Il y a de la joie en eux, et il y a aussi de la tristesse. Après tout, ces jeux sont destinés à vous aider à mettre fin aux choses, et même les meilleures fins sont un peu douloureuses à cause de ce que vous devez laisser derrière vous. Une grande partie de cela est communiquée à travers les illustrations de Jeu de fin du monde, car chaque entrée du livre a une illustration pour l’aider à donner un ton et un sentiment. L’illustration de Michael DeForge pour « Karaoke Bar », un riff sur la fin de la chanson finale des films, a à la fois une exubérance caractéristique et une profonde mélancolie. Les personnages plats de DeForge explosant d’énergie tirent une conclusion sur l’inévitable descente; le bar karaoké ferme, l’énergie se dissipe et vous êtes dans la rue à pied dans la pénombre et le faible smog. Les portes se ferment avec fracas. Les lumières s’éteignent.

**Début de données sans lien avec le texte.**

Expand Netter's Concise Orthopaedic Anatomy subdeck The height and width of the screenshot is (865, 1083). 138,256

Il est difficile de mettre fin aux choses, mais toute personne qui a joué à plus de quelques jeux de table sait que les vraies fins sont difficiles à trouver. La plupart des jeux ne se terminent pas. Quelqu’un ne trouve pas le temps, ou les gens s’ennuient, ou quelqu’un s’éloigne, et les gens n’arrivent jamais à se remettre ensemble. Le nombre d’arcs de personnages inachevés dépasse le nombre de finales de très nombreux ordres de grandeur. En donnant aux joueurs un ensemble d’outils pour mettre fin aux choses, je vois Jeu de fin du monde comme un outil pragmatique, mais aussi un peu comme une carotte sur un bâton. Je pourrais pousser à travers une campagne hésitante afin de jouer à travers un mini-jeu où chaque joueur du groupe voit un présage de fin du monde et doit l’interpréter pour les autres. Cela pourrait donner une certaine fermeture. Cela pourrait rendre le tout intéressant.

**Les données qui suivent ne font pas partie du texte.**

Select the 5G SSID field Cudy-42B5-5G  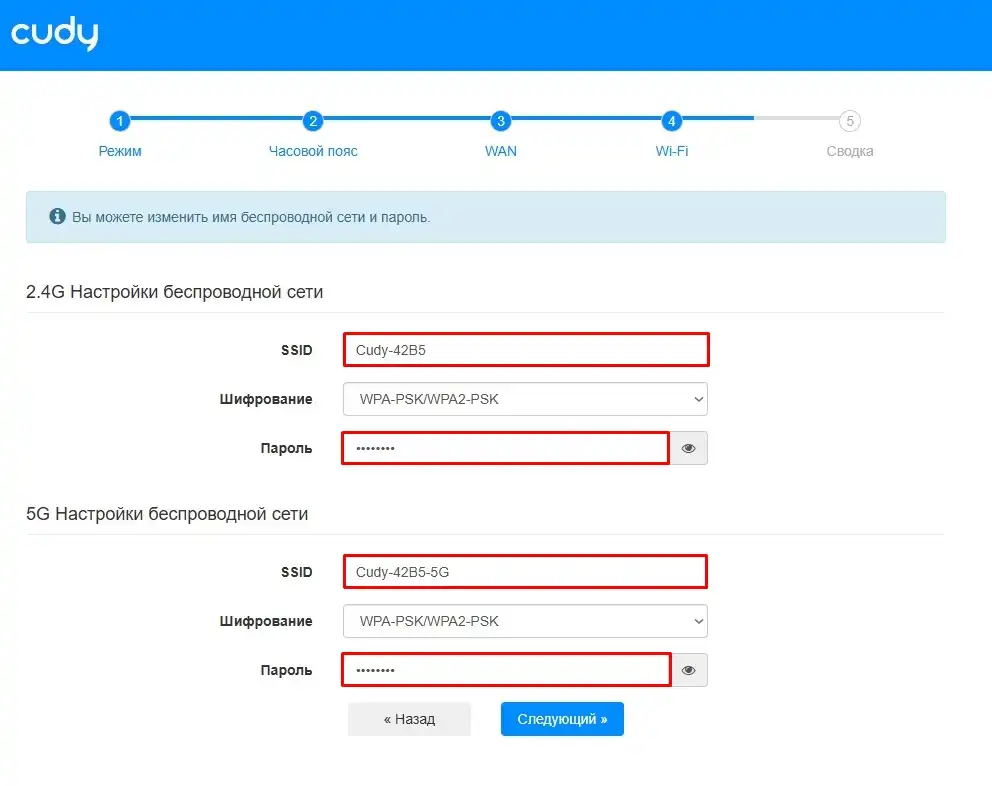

Lors de l’ouverture de notre entretien, Pipkin a déclaré que « vous ne pouvez pas séparer complètement une pratique créative d’une vie vécue ». En réfléchissant aux outils qu’ils nous ont donnés pour nos campagnes, en créant des mondes et en les terminant, il est facile d’étendre cela un peu plus loin dans notre engagement avec cette pratique : vous ne pouvez pas complètement séparer le jeu d’une vie vécue. Ce que je trouve si convaincant à propos de Pipkin, et ce qui nous permet d’utiliser ces jeux pour insuffler des positions Pipkinesques dans nos propres jeux de table, c’est qu’ils s’accrochent à ce qui pourrait être dans le monde sans perdre ce qui est déjà là. Les barbares et les bardes peuvent obtenir leur fin déchirante, résonnant avec notre propre monde sans y être réduits, et ils sont pris au sérieux quand ils le font. Les roches et les civilisations qui y sont construites sont rendues écologiquement dans un cadre de jeu, et vous pouvez profiter de leur émergence et de leur annihilation ou vous pouvez construire un monde pour vos personnages avec elles. Les contributions de Pipkin aux jeux de table sont finalement centrées sur le monde que nous avons et sur la façon dont nous y existons, sans supprimer aucune des bavures de l’ensemble du projet. Et puis nous pouvons prendre ces aspérités et créer, ou effacer, des mondes avec eux.